**Task details**
Omit all images, then repeat exactly the lines below from the one containing "Contact (572, 278)" through the one containing "Search (64, 1817)", both ends included.

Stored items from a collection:
##############################

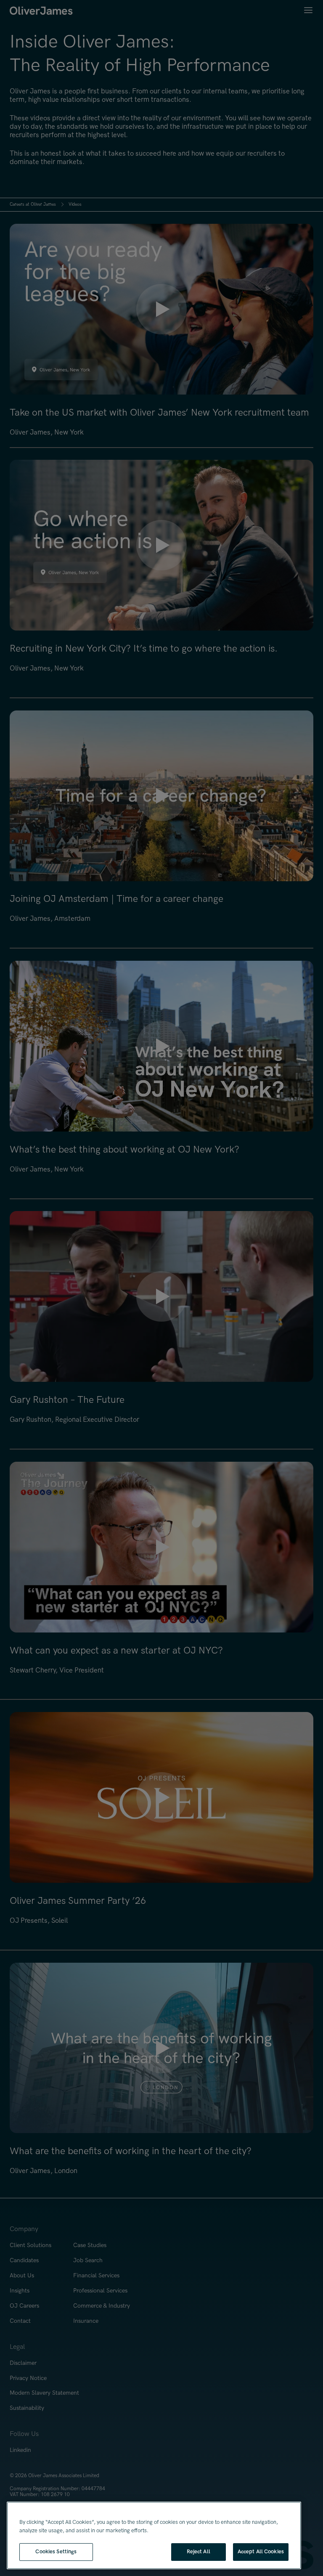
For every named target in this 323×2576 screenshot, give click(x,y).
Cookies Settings (56, 2551)
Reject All (198, 2551)
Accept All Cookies (261, 2551)
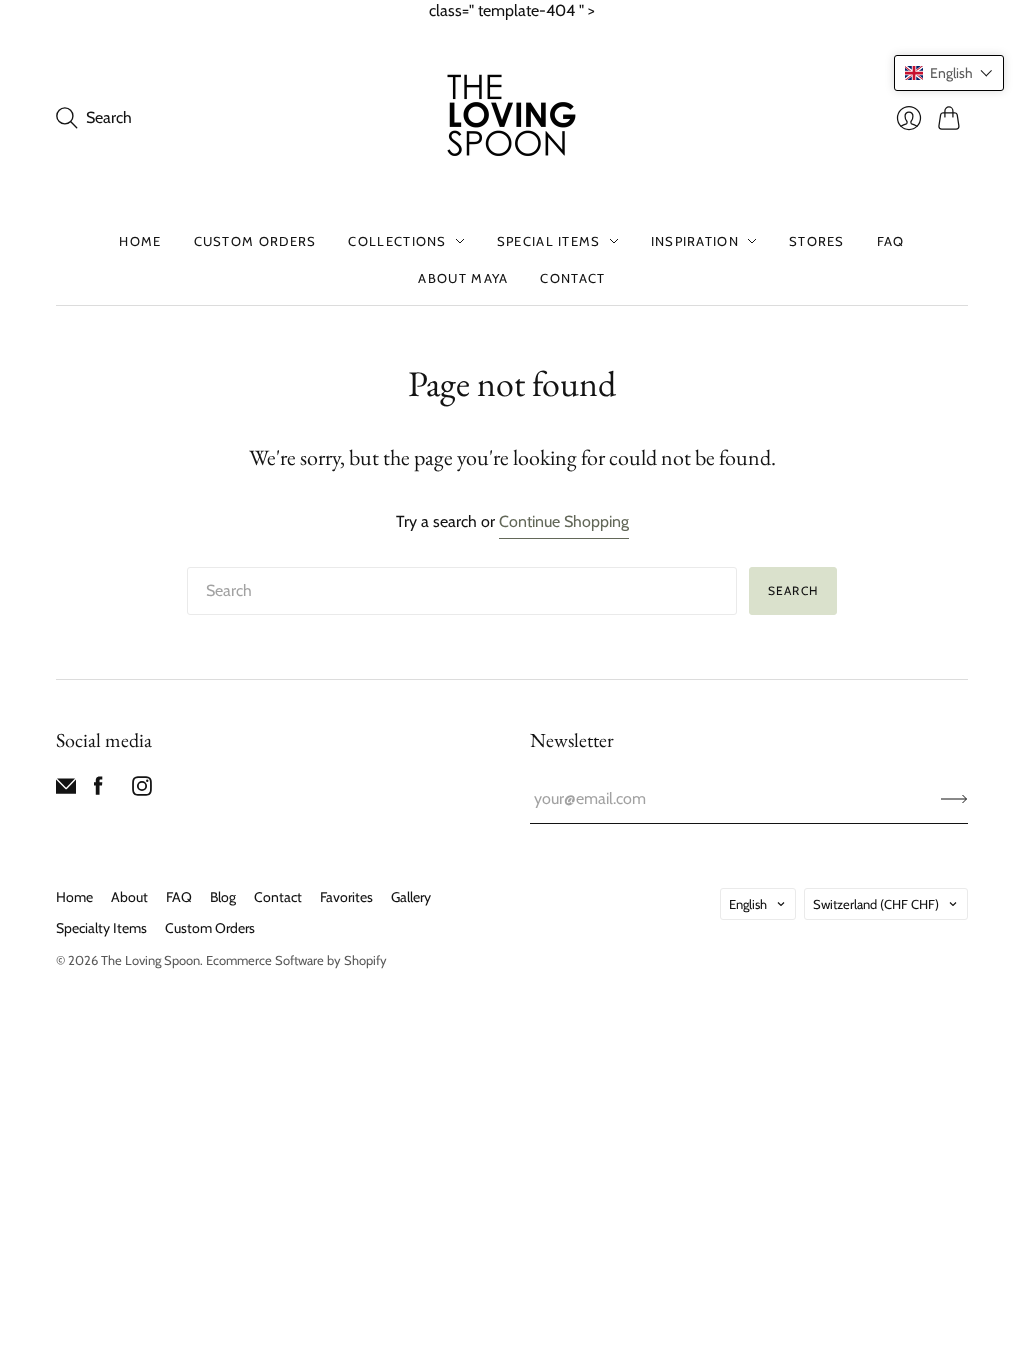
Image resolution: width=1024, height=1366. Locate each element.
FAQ (891, 241)
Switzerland (876, 904)
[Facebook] (98, 790)
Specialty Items (101, 928)
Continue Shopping (564, 521)
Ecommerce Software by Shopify (296, 960)
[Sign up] (954, 799)
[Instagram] (142, 790)
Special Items (549, 241)
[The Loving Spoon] (512, 118)
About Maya (463, 278)
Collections (397, 241)
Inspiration (695, 241)
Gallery (411, 897)
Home (140, 241)
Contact (572, 278)
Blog (223, 897)
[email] (66, 790)
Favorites (346, 897)
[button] (949, 73)
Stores (817, 241)
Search (793, 590)
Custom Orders (255, 241)
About (129, 897)
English (748, 904)
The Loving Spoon (150, 960)
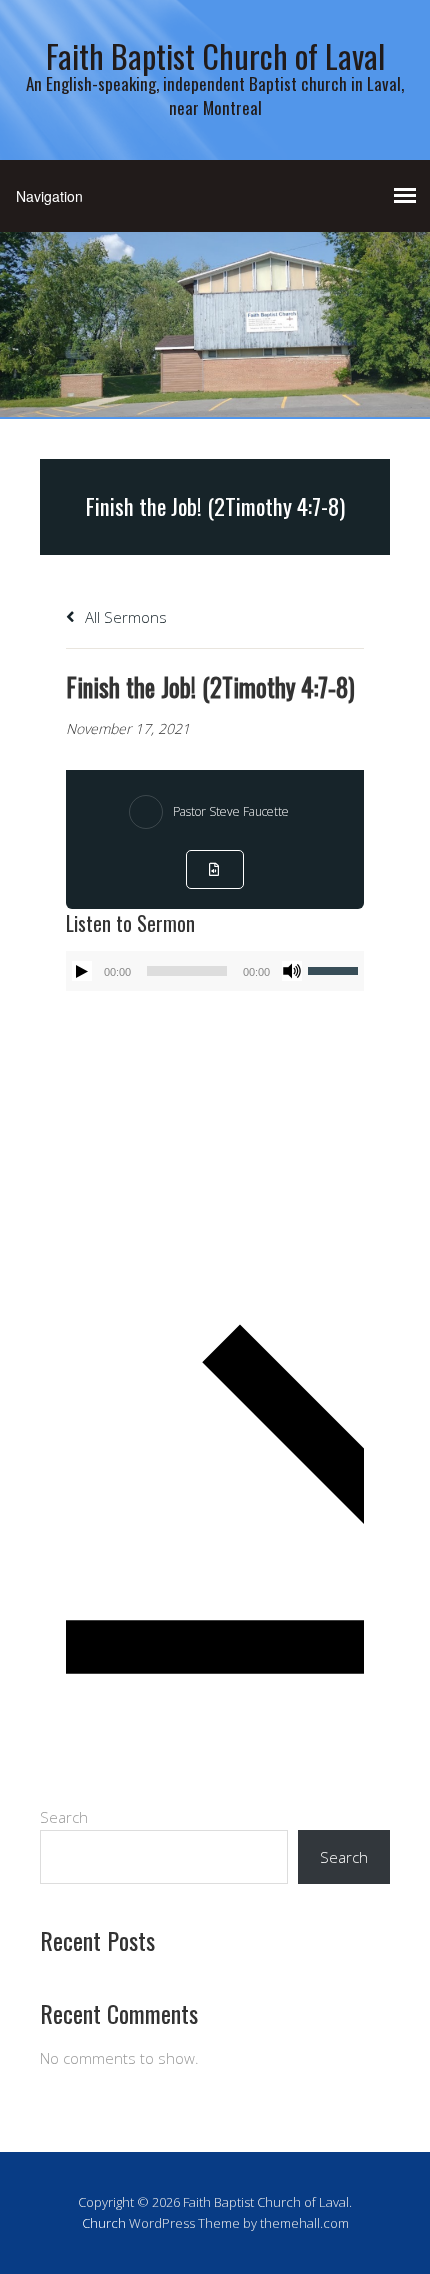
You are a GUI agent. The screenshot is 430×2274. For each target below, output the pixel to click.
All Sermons (124, 617)
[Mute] (292, 971)
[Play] (82, 971)
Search (64, 1817)
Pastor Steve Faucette (231, 811)
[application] (215, 971)
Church (104, 2223)
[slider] (336, 969)
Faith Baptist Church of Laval (215, 55)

##############################

**Answer section**
Contact (572, 278)
Blog (223, 897)
[email] (66, 790)
Favorites (346, 897)
[button] (949, 73)
Stores (817, 241)
Search (793, 590)
Custom Orders (255, 241)
About (129, 897)
English (748, 904)
The Loving Spoon (150, 960)
You are a GUI agent. The screenshot is 430×2274. For each target below, output the pixel to click.
All Sermons (124, 617)
[Mute] (292, 971)
[Play] (82, 971)
Search (64, 1817)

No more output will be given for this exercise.